The expected limitations of the Right BC pattern in terms of range of motion asymmetries are:
More Limited Right Shoulder Internal Rotation: Compressed right chest wall and humerus already in compensatory internal rotation and inability to rotate within the shoulder socket (glenoid fossa)
More Limited Right Shoulder Adduction: Same reason as above
More Limited Left Shoulder External Rotation: Compressed left posterior ribcage and humerus already in compensatory external rotation
More Limited Left Shoulder Flexion: Compressed left posterior ribcage and scapula biased towards downward rotation prevents scapula from upwardly rotating
More Limited Right Trunk Rotation: Due to compensatory left trunk rotation
If you fit the bill with four or more of the expected asymmetries, then chances are very high you are in this pattern.
If you do not, check out my content on other types of Lateral Pelvic Tilt for more.
How to Fix a Right BC Pattern
If you're still reading, we've probably established we have a situation where the Right BC is present.

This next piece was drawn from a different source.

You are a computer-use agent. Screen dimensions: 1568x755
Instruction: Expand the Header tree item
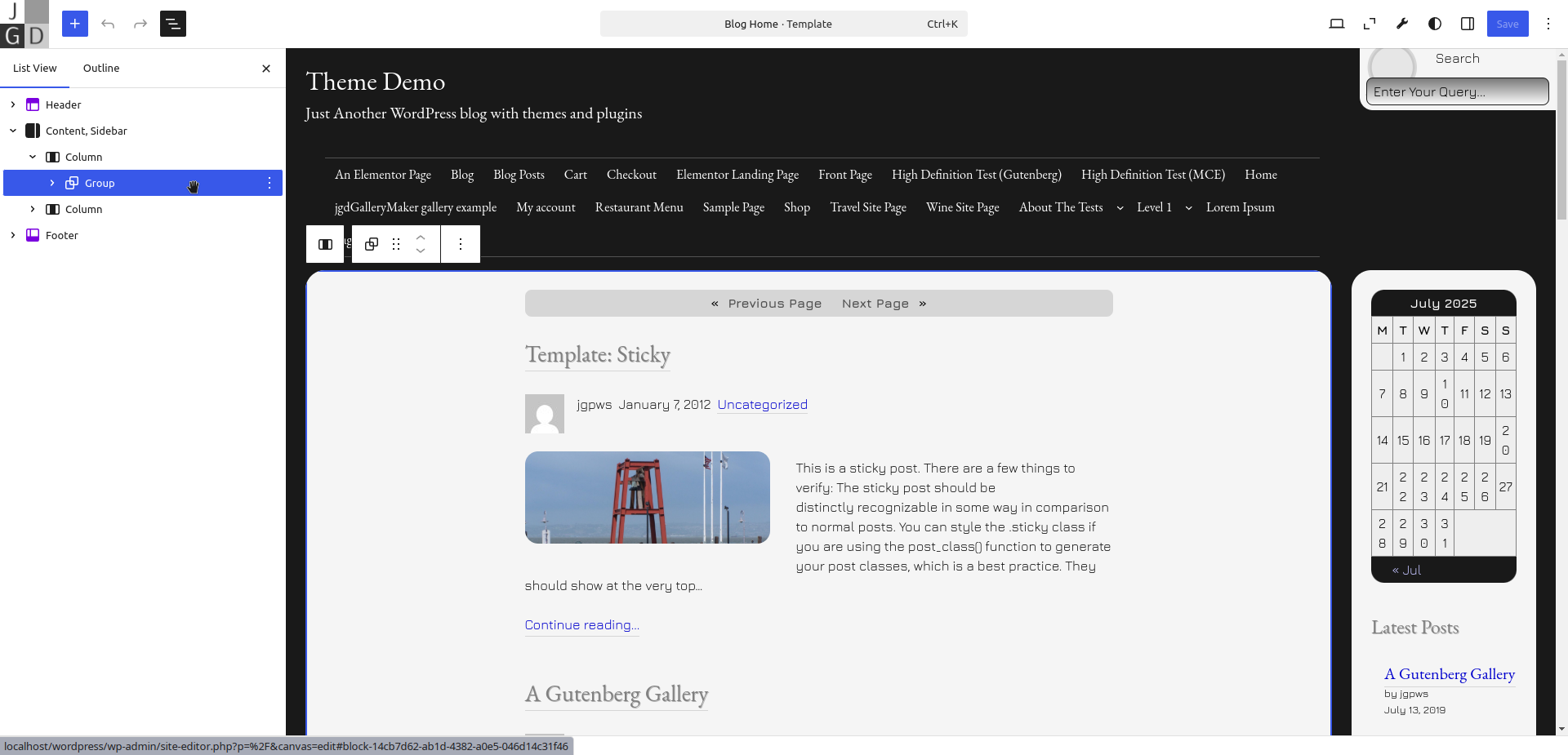point(13,104)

Let me preface this by saying that not everyone needs to restore symmetry. Some can go their whole lives without needing to address this despite being significantly asymmetrical and have no issues whatsoever relating to it. Some athletes, such as rotational athletes (baseball, hockey, golf, etc) also benefit from being asymmetrical and being too symmetrical can actually be less advantageous.
However, many others do have one or more issues relating to this pattern.
If this is you, keep in mind that we can't separate the lower from the upper body.
The goals to address this are:
Step 1: Address the larger structures first: The Ribcage
In order for us to be most efficient in our approach, we need to give the smaller structures (scapula and humerus) room to rotate and glide on a ribcage that can allow for that. The goal is to create expansion in the right anterior and left posterior ribcage.
Step 2: Train muscles to "own" the new range of motion
The primary goal muscles we want to target for each side are:
- Serratus Anterior (scapular external rotation)
- Low Traps (scapular external rotation)
- Long Head of Triceps (scapular downward rotation)
- Internal Obliques and Transverse Abdominals ("closing off" the left low ribs)
- Serratus Anterior (shoulder protraction)
Here are several exercises I have found to be successful at addressing the Right BC. Try those and re-test your assessments after each one.
These are presented in order of easiest to most challenging. Please start at the first and work your way up from there, are the more upright positions are very challenging to execute properly without doing some ground-based work first.
Please remember: Execution is everything for these drills. If you do not have proper form, or just go through the motions without the right intent or feeling the right things, you won't get nearly as much benefit from these. The reason these exercises are so effective is because they are respecting so many different aspects of systems of the brain, skeleton, and muscles. My best advice would be to watch the video, then open it on your phone and listen to the audio and walk through it as I take you through the steps.
All Four Left Posterior Mediastinum Expansion in Left AFIR
Right Sidelying Right Apical Expansion with Left Arm Reach and Left Adductor
Seated Resisted Right Abducted Diagonal Extension
Standing Supported Passive Left AF IR with Right Trunk Rotation
Left Stance in Left AF IR Position from the Left AIC Pattern
All above techniques used with permission. Copyright © Postural Restoration Institute®2021. www.posturalrestoration.com
In order to address upper body asymmetries, it's important to appreciate the lower body as well. Techniques to improve these asymmetries should take into consideration both the lower and upper body, while respecting what joint positions will allow us to target the areas of expansion and muscular recruitment we need to restore variability.
I recommend you start with two sets of five breaths of the drills in the morning and one (maybe two) sets at night for the first few weeks. This will give your body the necessary consistency of input you need to help make long-term changes. Use that help improve your assessment the most, while starting with drills that are more ground-based.